Trading on the Russian Stock Exchange was suspended today following an attack on its computer systems by a virus.

According to a statement released by the exchange today the virus disrupted trading on Moscow's Russian Trading System (RTS) stock exchange on Thursday, knocking out trading on all of its three markets between 1:15 a.m. and 2:20 a.m. GMT on Thursday. The RTS said this was a deliberate attack and once the virus had been traced it was fixed.

"The virus got into a computer connected to a test trading system from the internet," RTS Vice President Dmitry Shatsky said in the statement to Reuters.

"The infected computer started generating huge volumes of parasitic traffic, which overloaded the RTS's support routers.

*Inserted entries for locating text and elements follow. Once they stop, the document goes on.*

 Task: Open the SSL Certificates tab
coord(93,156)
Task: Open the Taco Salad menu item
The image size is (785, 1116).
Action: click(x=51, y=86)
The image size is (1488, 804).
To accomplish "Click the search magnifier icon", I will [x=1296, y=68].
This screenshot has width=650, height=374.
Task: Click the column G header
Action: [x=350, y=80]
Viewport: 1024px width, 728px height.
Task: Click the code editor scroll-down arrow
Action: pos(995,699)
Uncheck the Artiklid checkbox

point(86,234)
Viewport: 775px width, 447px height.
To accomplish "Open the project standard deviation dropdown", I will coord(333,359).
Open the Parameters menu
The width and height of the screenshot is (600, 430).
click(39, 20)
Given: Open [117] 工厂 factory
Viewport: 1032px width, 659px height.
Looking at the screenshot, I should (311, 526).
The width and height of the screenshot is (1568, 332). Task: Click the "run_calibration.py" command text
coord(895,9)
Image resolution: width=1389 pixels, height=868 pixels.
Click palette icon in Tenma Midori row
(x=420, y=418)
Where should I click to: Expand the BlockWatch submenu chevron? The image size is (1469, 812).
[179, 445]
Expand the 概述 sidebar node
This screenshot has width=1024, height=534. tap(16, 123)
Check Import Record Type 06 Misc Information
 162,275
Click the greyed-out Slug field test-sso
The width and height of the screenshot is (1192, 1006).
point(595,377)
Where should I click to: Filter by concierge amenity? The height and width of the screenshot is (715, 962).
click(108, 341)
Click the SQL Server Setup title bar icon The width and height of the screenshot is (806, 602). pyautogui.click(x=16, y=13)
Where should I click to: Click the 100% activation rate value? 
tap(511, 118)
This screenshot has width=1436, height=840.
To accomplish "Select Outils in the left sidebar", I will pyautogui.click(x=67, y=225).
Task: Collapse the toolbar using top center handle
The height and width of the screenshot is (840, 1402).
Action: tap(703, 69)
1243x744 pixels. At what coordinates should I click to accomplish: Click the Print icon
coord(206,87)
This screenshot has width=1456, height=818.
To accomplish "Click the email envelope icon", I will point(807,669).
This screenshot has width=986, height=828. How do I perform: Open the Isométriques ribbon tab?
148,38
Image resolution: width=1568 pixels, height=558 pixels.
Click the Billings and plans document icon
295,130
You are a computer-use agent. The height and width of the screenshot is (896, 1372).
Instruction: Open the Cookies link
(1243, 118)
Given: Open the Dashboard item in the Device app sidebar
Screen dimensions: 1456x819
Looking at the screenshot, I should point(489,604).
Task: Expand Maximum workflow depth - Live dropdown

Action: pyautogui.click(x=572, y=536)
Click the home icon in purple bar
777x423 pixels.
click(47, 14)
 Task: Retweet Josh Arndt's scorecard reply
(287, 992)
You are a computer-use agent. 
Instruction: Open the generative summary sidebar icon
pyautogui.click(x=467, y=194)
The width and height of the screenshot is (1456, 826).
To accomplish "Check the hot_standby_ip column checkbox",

The result was that normal traffic - data going into and out of the trading system - was not processed," he said.

Experts said that attention given to the Nyxem worm had meant people had been distracted.

"While all the world was in a frenzy over the damp squib that was Nyxem, this attack infiltrated the RTS and could have potentially given hackers access to their systems," said Graham Cluley, senior technology consultant for Sophos. "A virus which can disrupt a stock exchange can have obvious financial consequences, as well as harm the important credibility of an institution in the public's eye, and this should act as a wake-up call for any business which is not taking the virus threat seriously."

Meanwhile, other experts have noticed that the bagle virus has resurfaced for an attack.

In the last 24 hours email security company SoftScan reported it had stopped over 4,000 email messages containing new Bagle variants.

"This tactic is obviously carefully prepared," says Bo Engelbrechtsen, corporate communications manager of SoftScan. "From previous experience it is evident that someone is trying to target widespread infections of Bagle whilst everyone's attention is diverted to Nyxem, including the anti-virus firms."

"Taking advantage of users that are concentrating on avoiding one infection, only to be caught out by another seems to be his speciality," said Engelbrechtsen.